__Goal of the exercise__:
From the entries, copy every line that carries the string "with".

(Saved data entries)
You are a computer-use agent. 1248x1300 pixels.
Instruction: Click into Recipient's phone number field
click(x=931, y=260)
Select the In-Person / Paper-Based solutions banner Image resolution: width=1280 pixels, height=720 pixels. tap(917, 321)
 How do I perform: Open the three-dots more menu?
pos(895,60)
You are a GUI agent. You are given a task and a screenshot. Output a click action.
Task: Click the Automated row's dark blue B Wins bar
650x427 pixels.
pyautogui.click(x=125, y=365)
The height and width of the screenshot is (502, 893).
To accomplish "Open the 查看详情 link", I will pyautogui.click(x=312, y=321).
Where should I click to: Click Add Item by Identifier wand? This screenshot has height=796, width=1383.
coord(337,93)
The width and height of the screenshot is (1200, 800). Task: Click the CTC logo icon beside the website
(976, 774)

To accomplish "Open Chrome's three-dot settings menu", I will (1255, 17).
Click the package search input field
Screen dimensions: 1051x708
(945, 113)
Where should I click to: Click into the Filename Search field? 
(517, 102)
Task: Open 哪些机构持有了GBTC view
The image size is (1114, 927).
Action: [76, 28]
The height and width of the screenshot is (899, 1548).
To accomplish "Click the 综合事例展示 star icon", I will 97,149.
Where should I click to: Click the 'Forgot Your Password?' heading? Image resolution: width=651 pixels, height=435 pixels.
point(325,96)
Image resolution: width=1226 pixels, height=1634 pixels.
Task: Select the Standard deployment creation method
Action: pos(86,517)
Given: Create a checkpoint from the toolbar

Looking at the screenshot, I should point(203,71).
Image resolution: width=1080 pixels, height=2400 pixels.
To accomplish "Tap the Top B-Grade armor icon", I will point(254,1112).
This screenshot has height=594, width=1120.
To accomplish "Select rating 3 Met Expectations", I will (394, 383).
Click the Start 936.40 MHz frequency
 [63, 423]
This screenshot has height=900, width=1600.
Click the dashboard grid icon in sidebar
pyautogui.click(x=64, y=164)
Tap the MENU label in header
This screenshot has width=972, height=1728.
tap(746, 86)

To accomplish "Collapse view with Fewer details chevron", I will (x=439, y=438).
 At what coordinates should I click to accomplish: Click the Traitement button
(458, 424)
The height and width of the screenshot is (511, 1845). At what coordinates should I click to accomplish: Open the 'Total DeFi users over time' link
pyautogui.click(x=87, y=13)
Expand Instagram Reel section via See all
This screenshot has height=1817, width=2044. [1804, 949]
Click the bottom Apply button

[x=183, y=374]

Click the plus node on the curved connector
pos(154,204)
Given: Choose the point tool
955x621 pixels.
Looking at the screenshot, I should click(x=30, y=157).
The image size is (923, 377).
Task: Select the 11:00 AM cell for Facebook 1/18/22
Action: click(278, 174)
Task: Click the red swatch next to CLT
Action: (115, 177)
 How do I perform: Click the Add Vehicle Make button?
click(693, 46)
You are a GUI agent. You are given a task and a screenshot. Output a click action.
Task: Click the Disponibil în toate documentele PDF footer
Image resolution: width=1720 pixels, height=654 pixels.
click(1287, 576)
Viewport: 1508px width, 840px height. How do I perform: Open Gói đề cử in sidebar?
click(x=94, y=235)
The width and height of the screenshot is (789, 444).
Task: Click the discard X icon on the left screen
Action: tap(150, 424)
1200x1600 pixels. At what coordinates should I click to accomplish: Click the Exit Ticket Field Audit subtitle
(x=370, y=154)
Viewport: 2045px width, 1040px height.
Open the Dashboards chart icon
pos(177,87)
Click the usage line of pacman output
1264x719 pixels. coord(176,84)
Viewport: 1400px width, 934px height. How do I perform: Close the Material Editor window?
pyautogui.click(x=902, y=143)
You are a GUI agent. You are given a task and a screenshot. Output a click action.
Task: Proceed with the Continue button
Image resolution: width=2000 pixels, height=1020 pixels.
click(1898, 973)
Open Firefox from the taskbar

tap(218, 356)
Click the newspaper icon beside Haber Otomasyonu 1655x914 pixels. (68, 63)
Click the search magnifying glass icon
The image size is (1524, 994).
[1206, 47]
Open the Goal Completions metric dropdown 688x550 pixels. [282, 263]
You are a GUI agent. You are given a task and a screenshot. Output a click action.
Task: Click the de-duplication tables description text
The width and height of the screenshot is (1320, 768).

__Solution__:
To accomplish "Collapse view with Fewer details chevron", I will (x=439, y=438).
Task: Proceed with the Continue button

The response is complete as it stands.